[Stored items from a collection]

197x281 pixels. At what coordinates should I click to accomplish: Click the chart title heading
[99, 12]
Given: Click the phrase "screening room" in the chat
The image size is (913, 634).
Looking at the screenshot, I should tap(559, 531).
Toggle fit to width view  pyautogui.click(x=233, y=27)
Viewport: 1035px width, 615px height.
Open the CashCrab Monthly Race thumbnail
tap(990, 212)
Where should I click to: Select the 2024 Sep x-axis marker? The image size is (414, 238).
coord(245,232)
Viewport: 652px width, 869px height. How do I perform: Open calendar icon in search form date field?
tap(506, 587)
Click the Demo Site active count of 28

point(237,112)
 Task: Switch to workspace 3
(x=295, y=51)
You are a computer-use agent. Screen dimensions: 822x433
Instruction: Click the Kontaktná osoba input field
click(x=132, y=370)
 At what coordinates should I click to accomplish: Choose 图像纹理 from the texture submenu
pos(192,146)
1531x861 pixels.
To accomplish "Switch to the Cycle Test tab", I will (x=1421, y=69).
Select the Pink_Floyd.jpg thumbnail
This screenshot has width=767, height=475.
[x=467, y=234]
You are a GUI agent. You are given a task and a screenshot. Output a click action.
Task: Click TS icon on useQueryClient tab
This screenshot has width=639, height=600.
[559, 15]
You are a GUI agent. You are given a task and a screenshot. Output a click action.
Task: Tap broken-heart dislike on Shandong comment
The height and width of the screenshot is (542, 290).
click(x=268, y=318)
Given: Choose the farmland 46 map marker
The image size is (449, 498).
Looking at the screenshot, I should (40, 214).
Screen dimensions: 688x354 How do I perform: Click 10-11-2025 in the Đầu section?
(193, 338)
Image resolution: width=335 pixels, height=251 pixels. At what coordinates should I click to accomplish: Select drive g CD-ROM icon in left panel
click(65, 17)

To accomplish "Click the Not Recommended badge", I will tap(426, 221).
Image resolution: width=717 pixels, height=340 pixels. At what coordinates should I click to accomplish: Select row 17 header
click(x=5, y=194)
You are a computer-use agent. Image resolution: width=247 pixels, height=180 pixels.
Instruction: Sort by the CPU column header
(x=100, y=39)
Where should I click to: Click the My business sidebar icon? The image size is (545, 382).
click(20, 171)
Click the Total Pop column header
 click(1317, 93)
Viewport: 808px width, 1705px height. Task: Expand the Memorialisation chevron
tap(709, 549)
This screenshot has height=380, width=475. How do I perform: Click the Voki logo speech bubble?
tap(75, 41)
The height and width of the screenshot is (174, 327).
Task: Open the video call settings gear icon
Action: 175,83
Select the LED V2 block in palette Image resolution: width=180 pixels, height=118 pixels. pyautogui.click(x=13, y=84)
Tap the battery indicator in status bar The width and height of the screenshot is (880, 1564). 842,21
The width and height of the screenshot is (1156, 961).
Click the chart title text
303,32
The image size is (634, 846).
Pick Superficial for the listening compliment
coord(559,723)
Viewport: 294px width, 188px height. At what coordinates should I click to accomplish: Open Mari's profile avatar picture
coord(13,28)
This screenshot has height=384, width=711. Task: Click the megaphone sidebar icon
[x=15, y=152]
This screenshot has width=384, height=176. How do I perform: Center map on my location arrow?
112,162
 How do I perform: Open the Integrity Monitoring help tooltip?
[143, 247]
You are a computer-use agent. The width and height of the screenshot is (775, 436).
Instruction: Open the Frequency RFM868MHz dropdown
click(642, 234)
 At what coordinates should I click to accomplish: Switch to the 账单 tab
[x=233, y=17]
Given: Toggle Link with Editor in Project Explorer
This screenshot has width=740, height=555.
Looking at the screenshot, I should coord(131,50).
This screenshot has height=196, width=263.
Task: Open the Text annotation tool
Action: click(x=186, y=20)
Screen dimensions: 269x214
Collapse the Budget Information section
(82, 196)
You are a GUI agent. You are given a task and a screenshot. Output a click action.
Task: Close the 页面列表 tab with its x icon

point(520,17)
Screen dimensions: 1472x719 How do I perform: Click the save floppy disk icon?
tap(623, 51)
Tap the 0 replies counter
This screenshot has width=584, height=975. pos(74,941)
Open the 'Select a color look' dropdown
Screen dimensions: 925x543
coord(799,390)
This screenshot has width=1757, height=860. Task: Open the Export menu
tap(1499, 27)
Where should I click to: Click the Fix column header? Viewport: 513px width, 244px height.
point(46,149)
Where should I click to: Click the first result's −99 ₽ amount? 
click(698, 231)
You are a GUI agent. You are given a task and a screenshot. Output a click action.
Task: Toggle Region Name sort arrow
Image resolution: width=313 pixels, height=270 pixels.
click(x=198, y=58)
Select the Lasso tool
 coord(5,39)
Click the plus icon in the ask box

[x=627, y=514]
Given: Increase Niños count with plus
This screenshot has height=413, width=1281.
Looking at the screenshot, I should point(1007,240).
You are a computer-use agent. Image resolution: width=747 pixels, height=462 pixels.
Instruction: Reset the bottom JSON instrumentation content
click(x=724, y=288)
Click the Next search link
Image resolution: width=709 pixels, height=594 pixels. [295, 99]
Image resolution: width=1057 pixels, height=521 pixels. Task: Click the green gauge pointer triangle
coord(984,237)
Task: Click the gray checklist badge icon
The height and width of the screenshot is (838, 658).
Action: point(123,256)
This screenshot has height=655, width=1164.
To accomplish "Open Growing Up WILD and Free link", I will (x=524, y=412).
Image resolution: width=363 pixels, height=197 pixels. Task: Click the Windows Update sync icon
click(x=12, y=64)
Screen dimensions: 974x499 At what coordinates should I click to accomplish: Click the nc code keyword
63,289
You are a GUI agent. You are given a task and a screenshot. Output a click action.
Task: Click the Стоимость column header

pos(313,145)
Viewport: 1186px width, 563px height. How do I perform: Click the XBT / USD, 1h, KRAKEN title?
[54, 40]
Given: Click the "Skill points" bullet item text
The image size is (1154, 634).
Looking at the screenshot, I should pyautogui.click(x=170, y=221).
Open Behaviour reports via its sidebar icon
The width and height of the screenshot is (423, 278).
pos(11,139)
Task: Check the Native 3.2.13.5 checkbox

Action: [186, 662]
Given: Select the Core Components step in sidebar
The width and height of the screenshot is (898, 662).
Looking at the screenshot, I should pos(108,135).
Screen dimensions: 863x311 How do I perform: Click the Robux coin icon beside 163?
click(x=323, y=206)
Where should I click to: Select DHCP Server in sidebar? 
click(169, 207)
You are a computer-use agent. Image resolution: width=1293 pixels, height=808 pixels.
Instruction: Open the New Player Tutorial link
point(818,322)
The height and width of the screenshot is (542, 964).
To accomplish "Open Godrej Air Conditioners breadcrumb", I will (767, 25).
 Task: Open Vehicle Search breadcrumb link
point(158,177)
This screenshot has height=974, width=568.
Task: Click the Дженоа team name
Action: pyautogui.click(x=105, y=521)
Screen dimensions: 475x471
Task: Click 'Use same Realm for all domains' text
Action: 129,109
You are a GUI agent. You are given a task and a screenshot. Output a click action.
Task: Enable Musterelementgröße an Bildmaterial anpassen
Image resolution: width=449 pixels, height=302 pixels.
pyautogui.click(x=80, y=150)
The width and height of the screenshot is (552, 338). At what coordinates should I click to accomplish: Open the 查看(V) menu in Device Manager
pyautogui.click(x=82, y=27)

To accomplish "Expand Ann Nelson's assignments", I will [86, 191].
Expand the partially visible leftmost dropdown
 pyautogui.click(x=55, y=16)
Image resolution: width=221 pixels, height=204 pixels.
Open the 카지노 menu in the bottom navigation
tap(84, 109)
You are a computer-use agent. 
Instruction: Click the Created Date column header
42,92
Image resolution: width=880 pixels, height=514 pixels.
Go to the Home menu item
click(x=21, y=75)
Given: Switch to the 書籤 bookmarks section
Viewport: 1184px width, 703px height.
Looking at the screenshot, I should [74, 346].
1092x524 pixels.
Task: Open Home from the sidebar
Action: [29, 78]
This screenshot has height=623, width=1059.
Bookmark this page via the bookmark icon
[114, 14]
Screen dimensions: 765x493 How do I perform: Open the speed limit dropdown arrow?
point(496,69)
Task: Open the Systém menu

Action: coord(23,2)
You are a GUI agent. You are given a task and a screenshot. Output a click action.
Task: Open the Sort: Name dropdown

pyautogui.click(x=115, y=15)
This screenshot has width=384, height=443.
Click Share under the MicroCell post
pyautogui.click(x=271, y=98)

* **Task details**: Nothing from before the line containing "Task: Open the Systém menu" should appear; copy that line and each one after it through the last line of the entries, exactly.

* **Response to the exercise**:
Task: Open the Systém menu

Action: coord(23,2)
You are a GUI agent. You are given a task and a screenshot. Output a click action.
Task: Open the Sort: Name dropdown

pyautogui.click(x=115, y=15)
This screenshot has width=384, height=443.
Click Share under the MicroCell post
pyautogui.click(x=271, y=98)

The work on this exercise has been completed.